News

Boston-Based City Sports Just Said A Final Goodbye

by Claire Elizabeth Felter

The subject line read: "It's been a good run." Cue the buckets of tears for thousands of customers who thought the Boston-based City Sports brand was just as permanent a piece of Beantown as Fenway Park. The Fenway neighborhood is, in fact, where the company opened its first store. But after failing to find a buyer who would keep City Sports doors open, the retailer formally announced on Thursday that City Sports will close all of its 26 locations permanently next month, and the company's final goodbye to customers is heartbreaking.

While the retailer had only been around for just over three decades, the brand became synonymous with the best in sporting goods for many along the Eastern seaboard. And the goodbye email from the company describes exactly why founders and high school buddies Mike Kennedy and Eric Martin started City Sports: "We opened in 1983 when two guys realized there was nowhere to buy a basketball inflating needle in Boston." The company first reached out to longtime retail executive Marty Hanaka to take over and find a way to turn around the decline in sales. Then, after filing for bankruptcy in October, executives announced plans to shut down eight of its locations.

But in the email sent out Thursday afternoon, the City Sports team confirmed customers' worst fears and expressed gratitude for any person who walked into one of its stores:

Thank you to every customer who stepped through our doors. We know there are a lot of you because you can't walk around Boston, Providence, Burlington, New York, Philadelphia, Baltimore, DC or any airport in America without seeing those iconic City Sports t-shirts.

And iconic they were. For any Bostonian, athletic or not, the City Sports tee was an emblem displaying the owner's hometown. As the brand expanded to other locations on the East Coast, the offering of tees grew as well to give runners, athletes, and fitness folks of all kinds a way to connect their active lifestyles to their own cities. The team went on to encourage customers to "keeping wearing that City Sports tee with pride" and give a nod or high-five when they come across anyone else doing the same.

The team also addressed in the email the constant battle for local businesses to survive in the face of big-box retailers like Dick's Sporting Goods.

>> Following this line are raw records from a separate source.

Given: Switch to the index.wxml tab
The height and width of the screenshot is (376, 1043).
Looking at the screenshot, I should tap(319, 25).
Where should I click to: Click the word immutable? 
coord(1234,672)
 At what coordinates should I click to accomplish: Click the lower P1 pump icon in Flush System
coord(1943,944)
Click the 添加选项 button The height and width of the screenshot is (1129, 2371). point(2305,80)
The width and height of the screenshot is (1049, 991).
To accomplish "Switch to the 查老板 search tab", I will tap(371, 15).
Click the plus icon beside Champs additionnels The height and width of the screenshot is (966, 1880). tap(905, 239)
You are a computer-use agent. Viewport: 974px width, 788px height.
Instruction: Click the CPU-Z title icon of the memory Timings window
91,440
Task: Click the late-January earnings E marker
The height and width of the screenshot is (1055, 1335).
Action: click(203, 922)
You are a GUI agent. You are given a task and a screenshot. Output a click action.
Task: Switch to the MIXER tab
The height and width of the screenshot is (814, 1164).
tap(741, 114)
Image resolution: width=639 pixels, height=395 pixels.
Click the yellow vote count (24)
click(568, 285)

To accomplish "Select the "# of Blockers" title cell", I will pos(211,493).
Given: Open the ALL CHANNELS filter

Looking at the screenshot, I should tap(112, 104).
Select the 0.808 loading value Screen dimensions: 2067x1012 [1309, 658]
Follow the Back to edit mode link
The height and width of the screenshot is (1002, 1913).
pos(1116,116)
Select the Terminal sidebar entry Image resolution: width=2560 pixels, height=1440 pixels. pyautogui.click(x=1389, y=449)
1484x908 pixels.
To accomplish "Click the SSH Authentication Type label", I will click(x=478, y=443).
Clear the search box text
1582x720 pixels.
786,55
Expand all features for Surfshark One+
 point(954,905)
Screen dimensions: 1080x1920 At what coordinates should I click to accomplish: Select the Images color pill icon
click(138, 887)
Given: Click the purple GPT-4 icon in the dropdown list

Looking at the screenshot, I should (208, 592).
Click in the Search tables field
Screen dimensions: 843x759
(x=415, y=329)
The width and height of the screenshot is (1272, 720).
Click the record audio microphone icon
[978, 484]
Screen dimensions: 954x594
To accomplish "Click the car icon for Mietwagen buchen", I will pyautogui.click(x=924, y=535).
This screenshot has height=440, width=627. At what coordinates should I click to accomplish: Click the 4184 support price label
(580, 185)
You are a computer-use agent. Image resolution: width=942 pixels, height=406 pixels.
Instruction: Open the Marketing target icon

We encourage you to support local businesses when City Sports is no longer in your neighborhood. Like us, it's their livelihood. Like us, they eat, sleep, and breathe running shoes and tennis racquets.

But what if I can't imagine a neighborhood without my beloved City Sports? Time to move to the Midwest, where the brand never existed anyway.

City Sports will hold going-out-business sales beginning on Friday, so lovers of the brand have a few weeks to stock up on the classic T-shirts in every color combo.